Этой мыслью он решил занять себя и сегодня, когда, в ответ на его вежливый отказ, лейтенанты Уго и Шнейль хмыкнули и вернулись к прерванной игре, оставив Джонатана топтаться у порога. В комнате было жарко, здесь была печка, и её топили очень щедро – не дровяная печка, конечно, а люксиевая, поэтому тепла от неё было ещё больше. Неудивительно, что офицеры предпочли снять мундиры, оставшись в одних сорочках и штанах. Джонатан неуверенно переступил с ноги на ногу, но тут же отбросил крамольную мысль последовать их примеру. Устав есть Устав, и он, Джонатан ле-Брейдис, сын Аллана ле-Брейдиса и внук Мортимера ле-Брейдиса, не допустит, чтобы, явившись с нечаянной проверкой, капитан Рор обнаружил его забывшим свой долг и воинскую честь.

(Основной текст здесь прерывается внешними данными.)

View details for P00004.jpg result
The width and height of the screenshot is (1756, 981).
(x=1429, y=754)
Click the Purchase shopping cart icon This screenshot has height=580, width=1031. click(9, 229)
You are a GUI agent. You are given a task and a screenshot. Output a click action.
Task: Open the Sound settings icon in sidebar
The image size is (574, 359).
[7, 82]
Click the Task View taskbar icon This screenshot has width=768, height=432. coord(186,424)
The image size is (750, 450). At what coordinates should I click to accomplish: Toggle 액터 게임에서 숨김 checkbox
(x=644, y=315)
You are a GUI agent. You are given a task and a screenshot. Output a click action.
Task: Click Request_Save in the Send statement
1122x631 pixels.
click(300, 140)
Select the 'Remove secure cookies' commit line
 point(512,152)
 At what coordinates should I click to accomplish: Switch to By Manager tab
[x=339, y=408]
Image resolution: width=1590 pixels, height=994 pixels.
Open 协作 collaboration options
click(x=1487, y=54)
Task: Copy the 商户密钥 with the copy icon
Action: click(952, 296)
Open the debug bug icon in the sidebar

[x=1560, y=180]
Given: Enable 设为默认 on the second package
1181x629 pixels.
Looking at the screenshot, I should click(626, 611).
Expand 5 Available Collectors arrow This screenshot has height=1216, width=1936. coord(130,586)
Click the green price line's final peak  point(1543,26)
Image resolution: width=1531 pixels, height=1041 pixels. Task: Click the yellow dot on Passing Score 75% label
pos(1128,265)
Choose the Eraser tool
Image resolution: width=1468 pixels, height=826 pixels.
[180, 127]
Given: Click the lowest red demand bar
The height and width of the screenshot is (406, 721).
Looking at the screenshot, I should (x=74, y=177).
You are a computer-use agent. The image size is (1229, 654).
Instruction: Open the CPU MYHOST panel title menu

– Снял бы ты и впрямь мундирчик, сынок, – ласково сказал Шнейль, пока Уго с сосредоточенным видом плевал на свои кулаки, в которых были зажаты игральные кости. – Ты ж спечёшься в нём так, что хоть в салат тебя стругай.
– Благодарю вас, мне нисколько не жарко, – невозмутимо ответствовал Джонатан и слизнул ниточку пота, выступившую над верхней губой.
Шнейль посмотрел на него с жалостью, на удивление глубокой и искренней, и было в этом взгляде что-то такое же странное, как в недавно обронённом «счастливце» в адрес засевшего на гауптвахту Хольгана. Но Джонатан не обратил на это внимания.
– Зря. Старику-то всё равно, право слово, – сказал Шнейль, и Джонатан не сразу понял, что «старик» – это он о короле.
И вот тогда Джонатан в первый раз посмотрел на дверной проём и портьеру, отделявшую передний покой от королевской спальни.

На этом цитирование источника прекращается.